I did a little miscalculation and forgot to account for the traffic flowing between the peer ports.
I bought two CRS326-24G-2S+ and was planning on using one or two of the SFP±ports as uplinks. However, that’d only leave gigabit ports for the MLAG-interconnect.
If I only use one SFP+ per switch for the interconnect and one for the uplink, assuming actual traffic flows through the interconnect, I’d already have it run at it’s max capacity, leaving nothing for the other 24 gigabit ports.
So my question is: What and how much traffic actually goes through the interconnect - how much did I mess up?
From the tests I carried out assuming an optimal network condition, where all the ports are UP, the traffic passes through the bonding interfaces, without therefore asking the peer port.
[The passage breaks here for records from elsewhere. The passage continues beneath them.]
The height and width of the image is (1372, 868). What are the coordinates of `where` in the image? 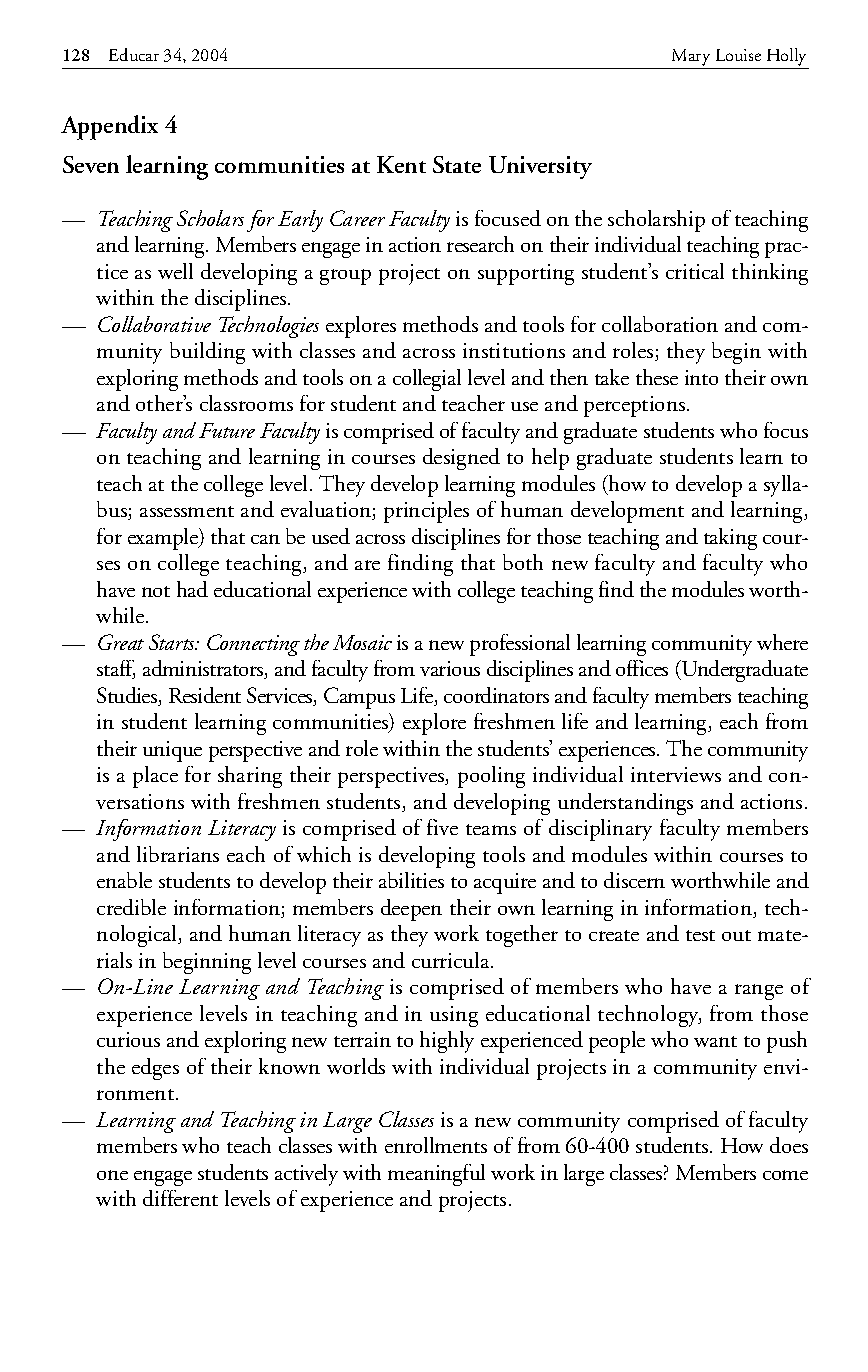 It's located at (782, 642).
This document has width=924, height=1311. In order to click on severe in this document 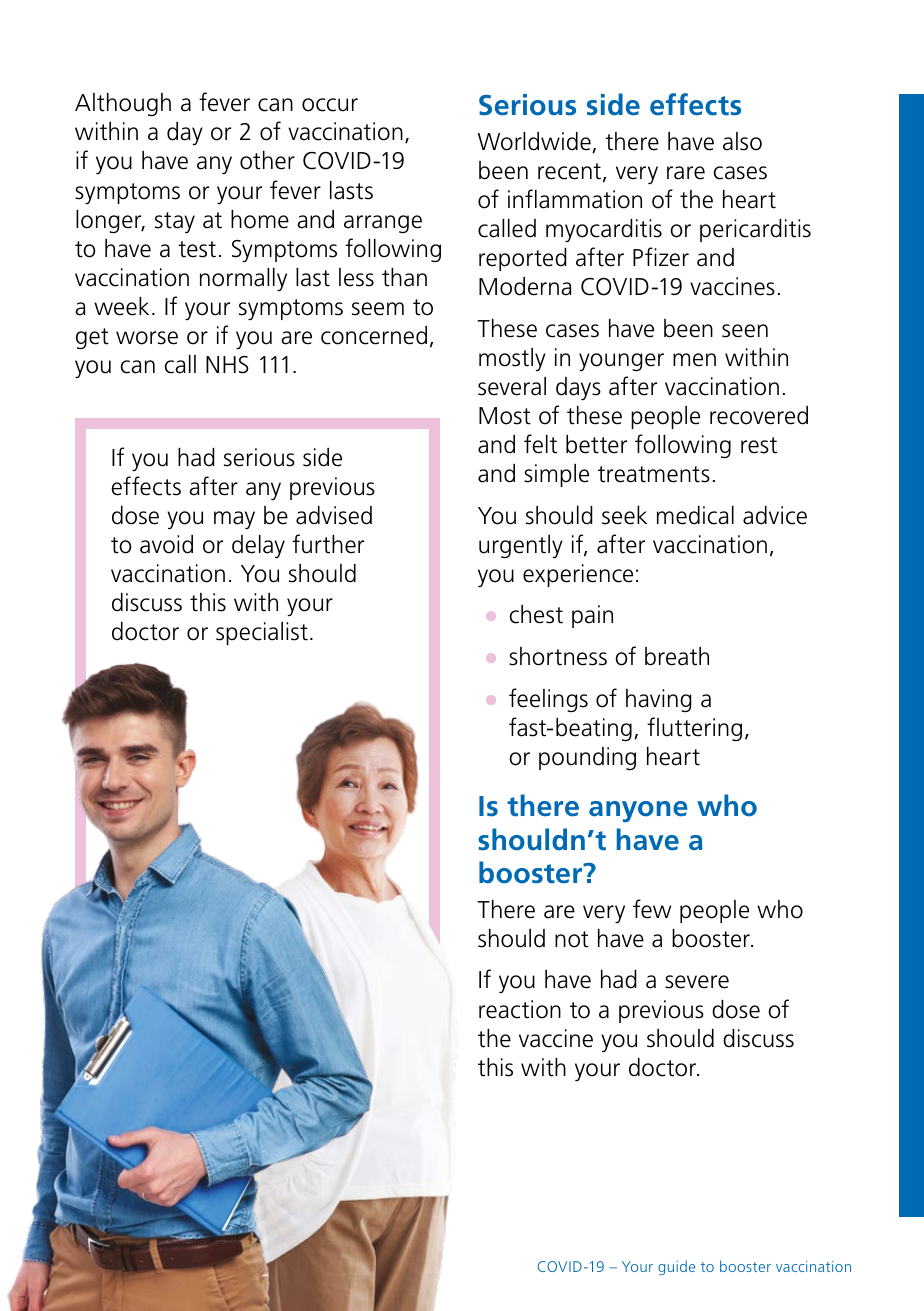, I will do `click(697, 982)`.
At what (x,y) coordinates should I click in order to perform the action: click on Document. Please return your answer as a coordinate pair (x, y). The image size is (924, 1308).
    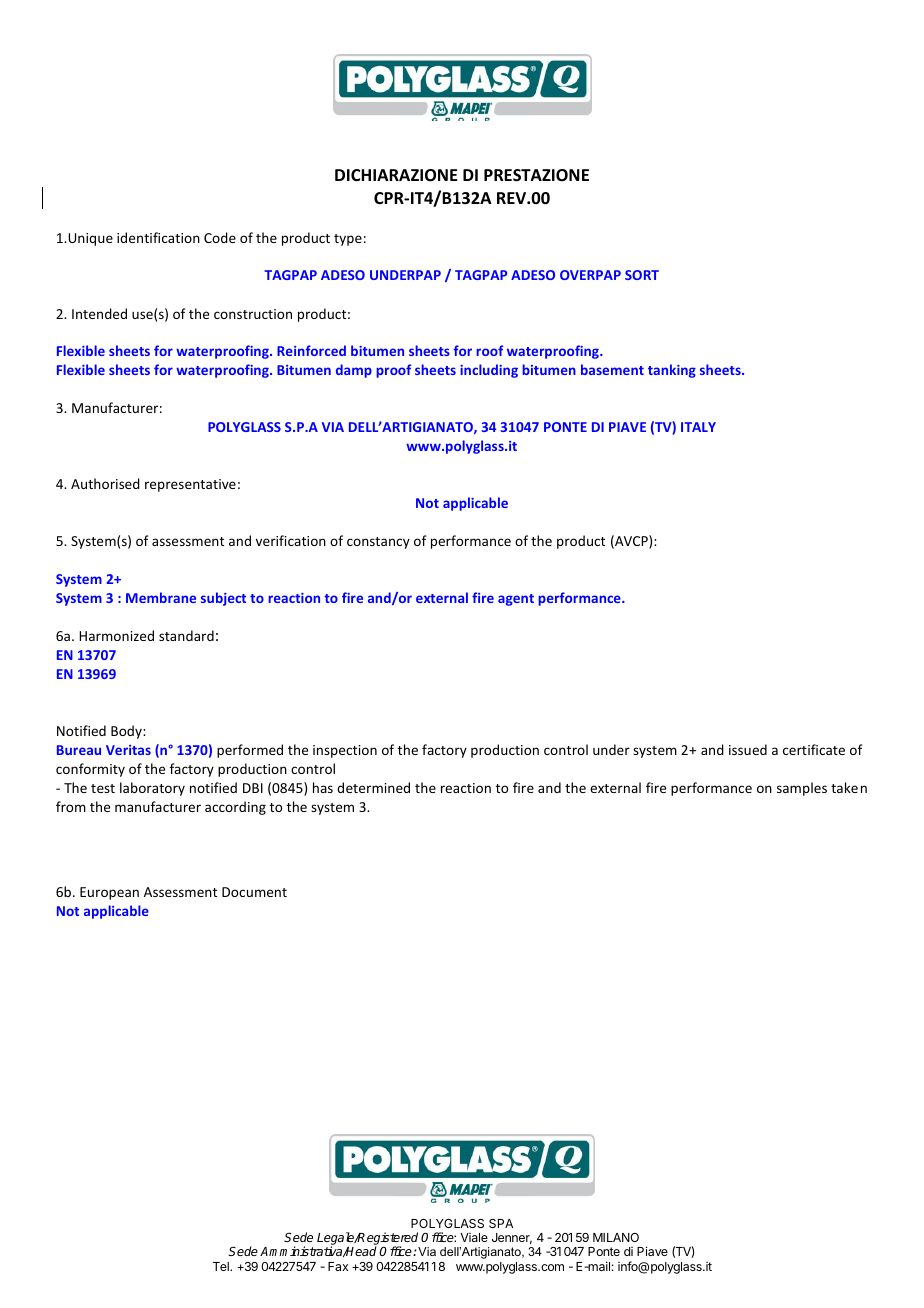
    Looking at the image, I should click on (254, 892).
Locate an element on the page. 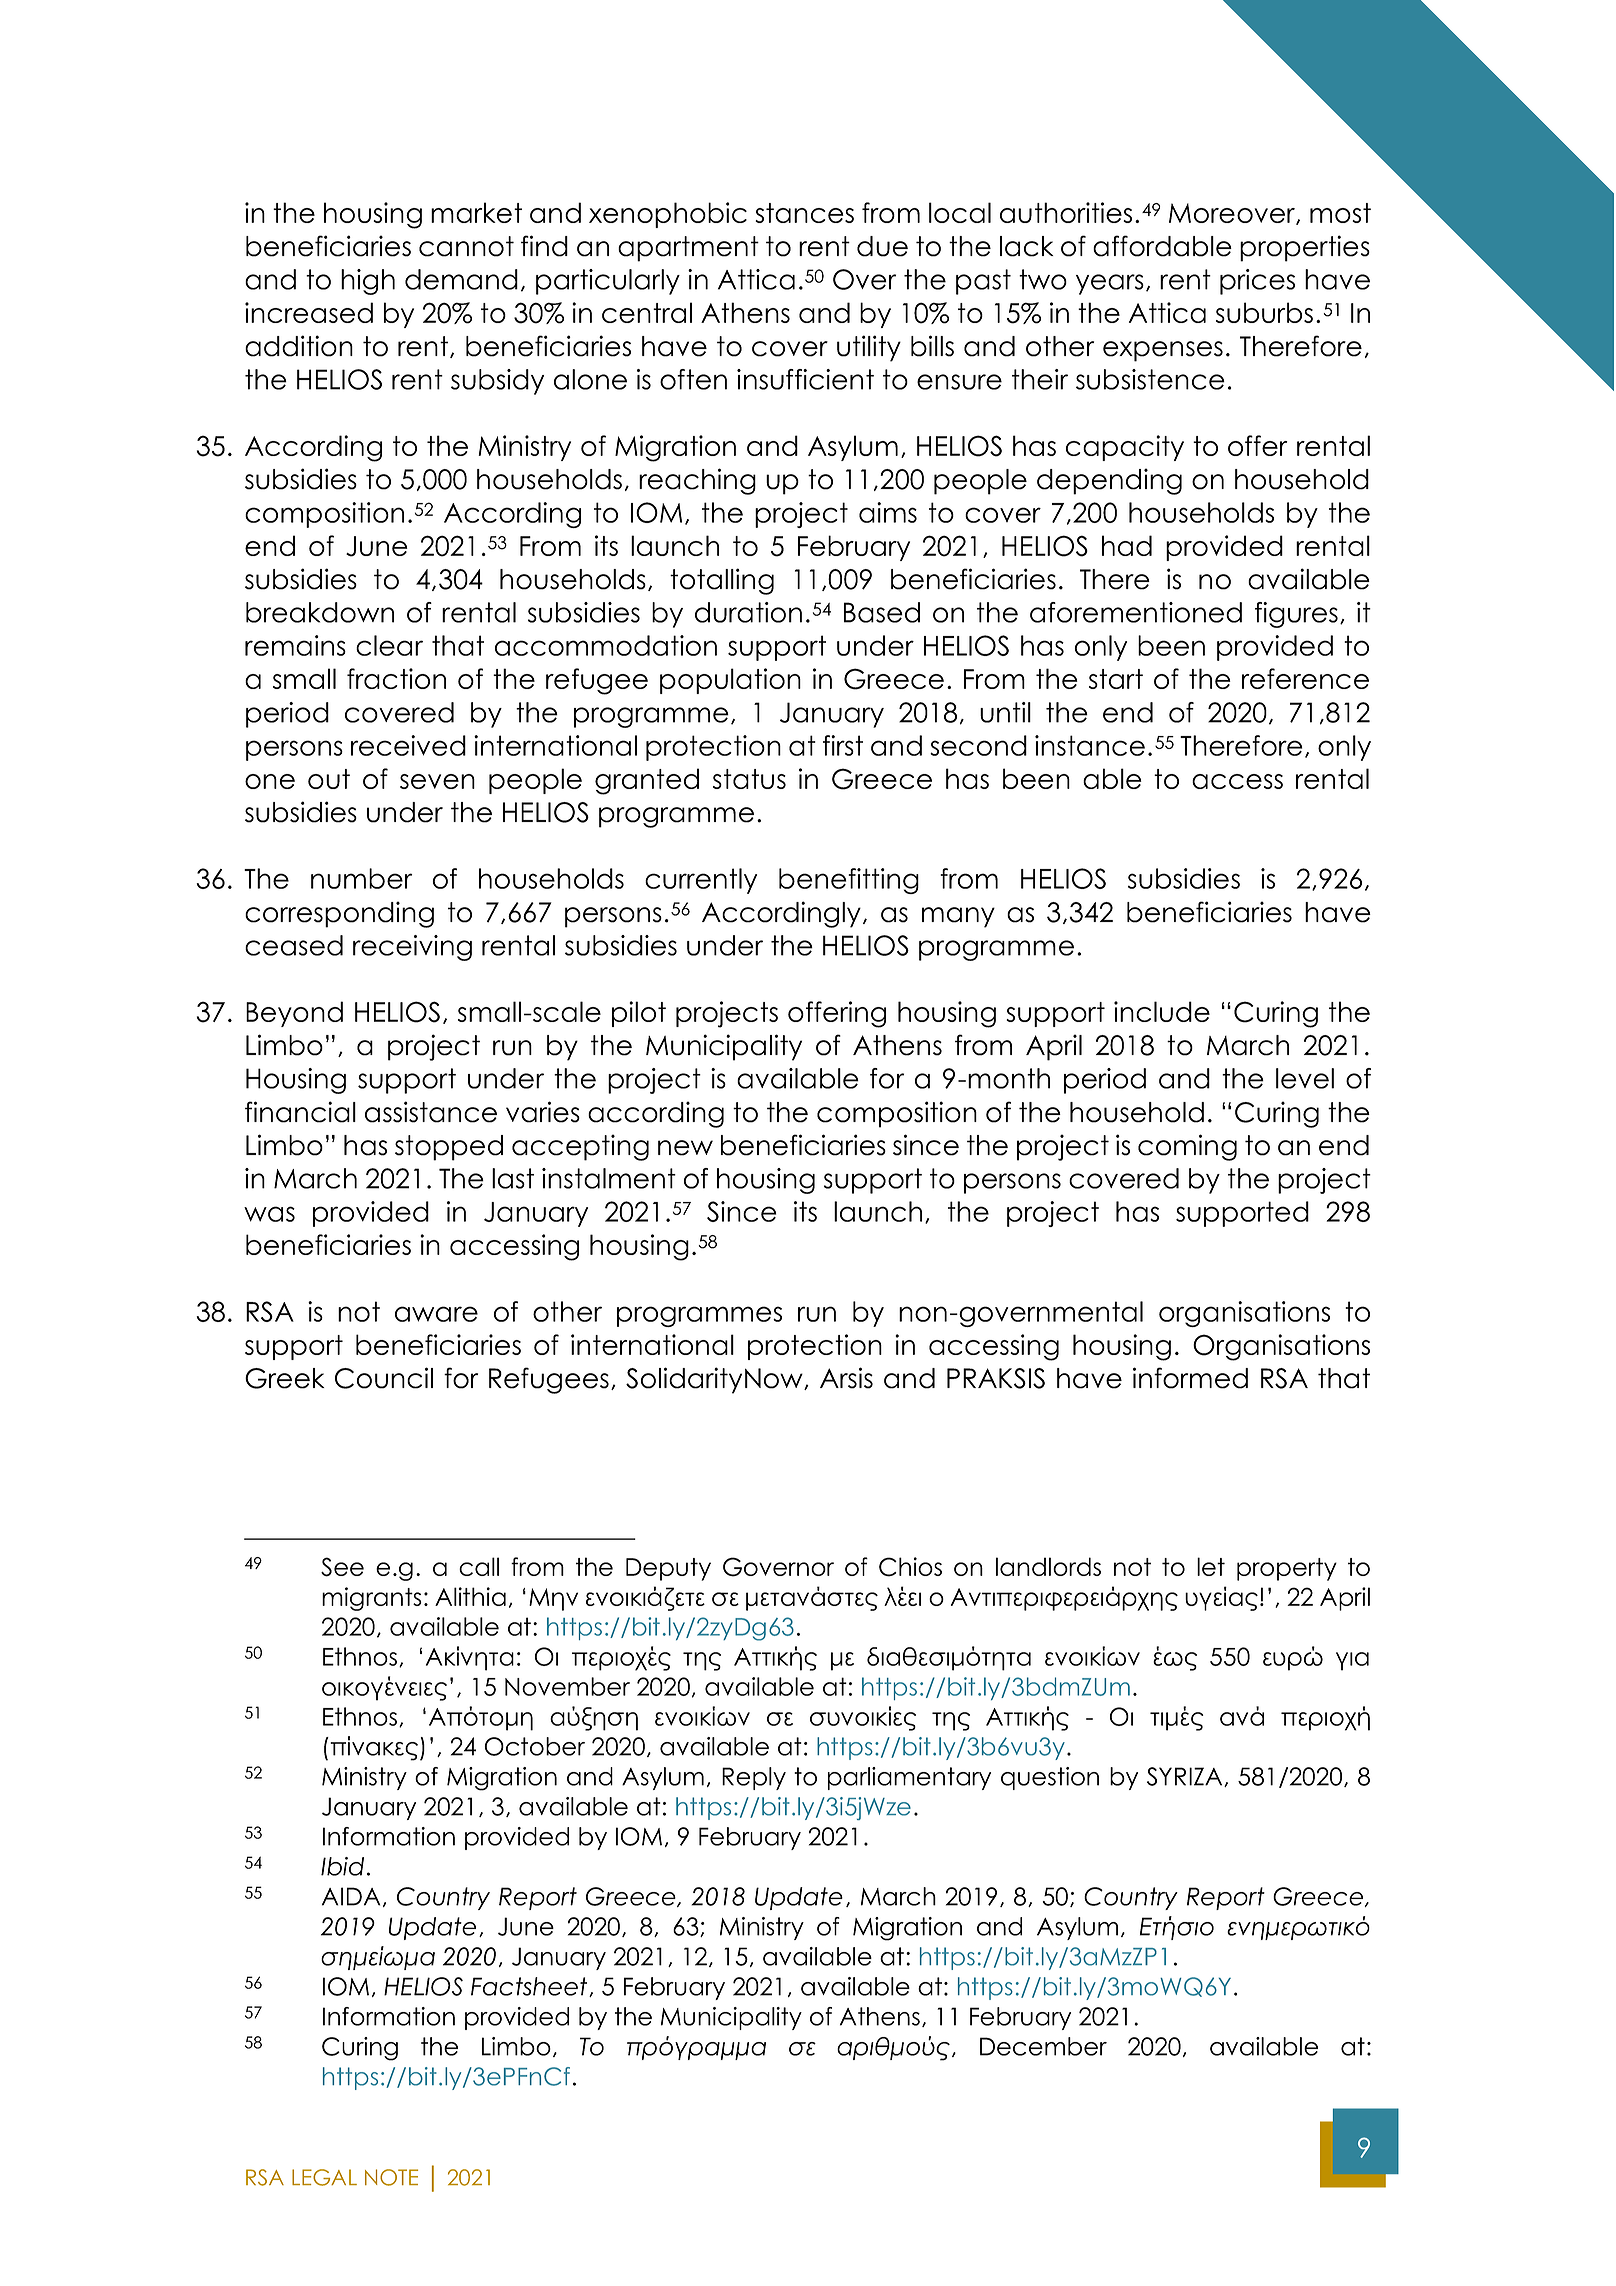 Image resolution: width=1616 pixels, height=2286 pixels. high is located at coordinates (368, 282).
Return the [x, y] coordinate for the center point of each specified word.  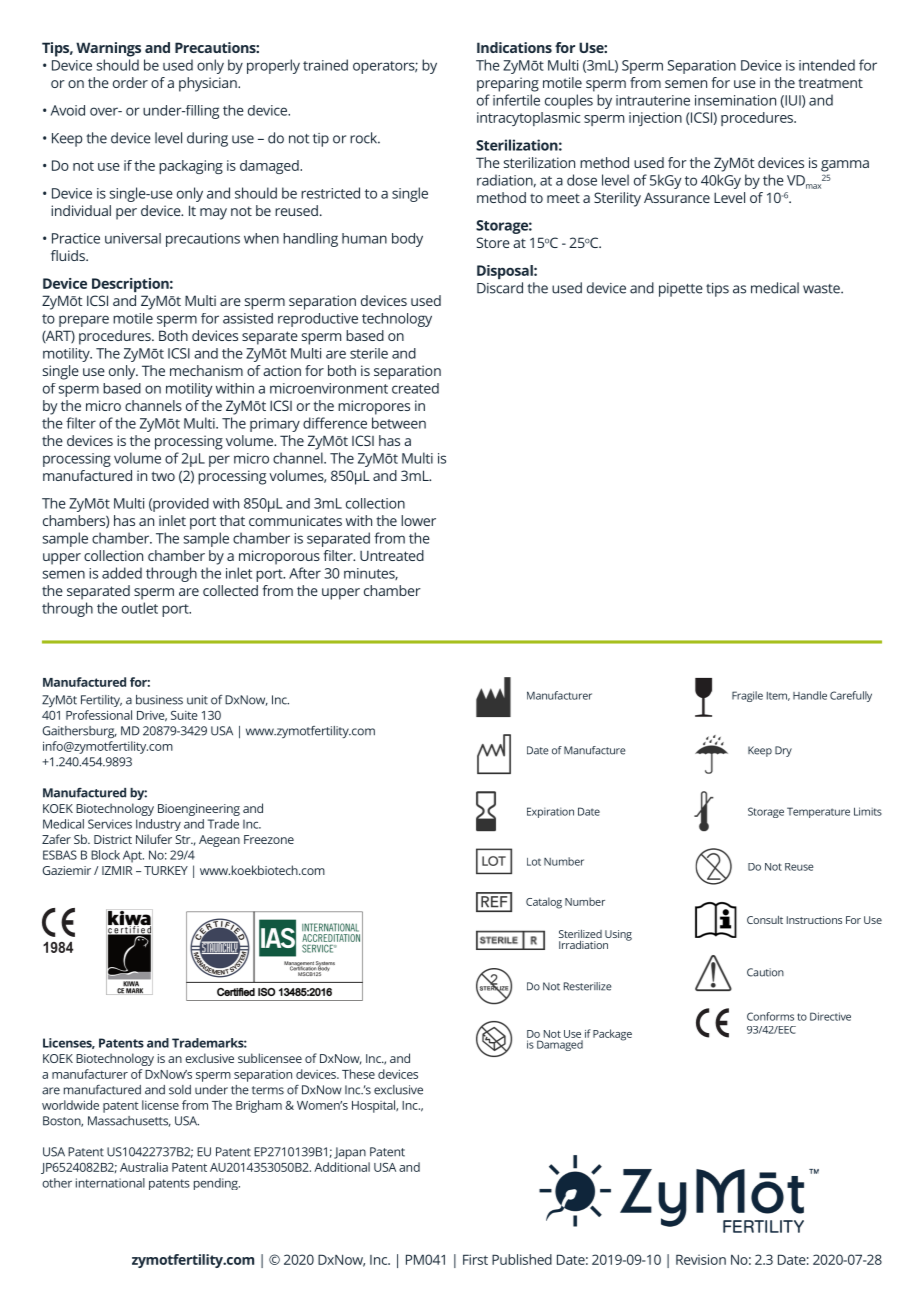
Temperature [818, 812]
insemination [735, 100]
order [130, 82]
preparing [508, 84]
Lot [534, 862]
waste [822, 289]
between [399, 423]
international [110, 1183]
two [163, 476]
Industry [158, 825]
The traffic on the peer port passes when the client must necessarily do so from the peer port to reach the destination, for example:
The two switches can be seen from the peer port, for example SFP24
If you interrupt the SFP1 / Client1 / Switch 1 and the SFP2 / Client2 / Switch2 you will see that the traffic passes from the SFP24 or the peer port ..
Hello
This is not the behavior I have seen with my MLAG configuration.
2x CRS354-48G peer’d via QSFP 1-1 (01/02)
MLAG 2x2-4Port total LACP to adjacent switch (Procurve)
A third CRS354-48G (03) is connected to switch 354-01 via single QSFP 2-1
Video server connected to 354-03 while cameras are fed from Procurve.
I see Bulk of data streams going to 354-02, traversing the PEER to get to SW-01 to then traverse the standard QSFP link to 354-03.
Even though the most direct path is MLAG to 354-01 > QSFP > 354-03.
So while in your example two clients MLAG between the two switches directly may work as expected, it’s not always the case and PEER link capacity does need to be considered.
Device which uses LAG to connect to two different switches doesn’t know (nor care) about topology beyond its link peer(s) and selects one of physical links for Tx acording to selected Tx strategy (e.g. L2+L3 hash). If it selects “wrong” link, then of course switch has to pass that traffic to the other MLAG peer over peer link.
And vice versa: in your particular case CRS-01 will pass all traffic towards Procurve directly, none of that traffic will pass MLAG peer link (as long as direct link is alive). If you had a (normal) LAG link with two members between CRS-01 and Procurve, then CRS-01 might select different physical links for part of traffic (depending on Tx strategy).
Yeah I am aware an not surprised by the way my traffic is traversing the switches.
I was just adding insight to OP’s question about what traffic can travers the PEER interface. In a scenario where two clients are MLAG to the same pair of switches its unlikely to see much PEER link traffic, however in my scenario it totally needs to be included in the topology decision.
Fortunately for me 40Gb links between the CRS354s is completely future proof for my needs an I will never have to worry about link saturation.